Regarding the staging of the dance scenes, I have the impression that you are going against all established patterns, with the sequence shot, the full-length camera, no cuts…
But I could never have done sequence shots! In the first scene, I use Damien’s dancers almost as a set, because I don’t have much depth of field. And with Zoe [Saldana]who has the heaviest numbers, we cut into three or four segments. She sings, she dances, she is impressive. Damien is a real wizard, look at Selena Gomez’s number!

How long did you shoot for?
About ten weeks, but we should check. It’s long! But there were always three files to manage at the same time. In the evening, Tom looked at the rushes, made me notes during the night. And Virginie Montel, the artistic director, who took a very important role, centralized everything that makes up the image.

However, I have the impression that the director is the brain, the boss on the set.
I’m not interested. I had a great team that supported me. I like the sum of the parts to be greater than the whole.

This was your sixth selection at Cannes. Is it still as strong?
Oh my God! It’s an anguish, an anxiety, I’ve never been able to capitalize on my rewards.

Yet you are one of the greats…
One of the great what?

One of Cannes’ darlings.
But that doesn’t change anything, my friend. It’s my film, I’m showing it to the public for the first time, on a screen the size of a building. And there, an aggravating circumstance, my actresses hadn’t seen a single frame… It’s a leap into the void.

You’re doing well again.
The award for actresses is wonderful. During the week, I was thinking, “Karla, that would be really great.” The four of them, it’s a sensation unknown on earth. Adriana Paz is the first Mexican actress to have been awarded at Cannes; she is wonderful. Four award-winning actresses, that’s unheard of, with Karla as a bonus.

A word on the unleashing of hatred on Twitter and Marion Maréchal.
This is monstrous! Karla is suing him but it won’t change anything. I’m afraid that a project like Emilia Perezwith all the strangeness that it has, it ended with people from the National Rally in power, via funding by the regions. We must expect bad times, from all points of view.

Could you work for Netflix or a platform?
Sure! The only question is, what are we going to do?
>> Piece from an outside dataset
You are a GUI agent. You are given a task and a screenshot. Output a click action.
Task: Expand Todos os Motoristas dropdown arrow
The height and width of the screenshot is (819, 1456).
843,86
So what are you going to do?
Nothing at all, it surprises me and it worries me. I no longer have a head start, I have already fired it with The Olympics. I want to reread all of Faulkner.

A film with sound and fury, then?
August Light, The Wild Palms, Absalom, While I Lay Dying… Of the great texts, I also want to read the new translations of The Iliad.

Are there still a lot of films in you?
I don’t know at all. Emilia Perez could be the last.

It seems unlikely to me.
And why not? I look young, but inside I’m an Aztec mummy (laughs).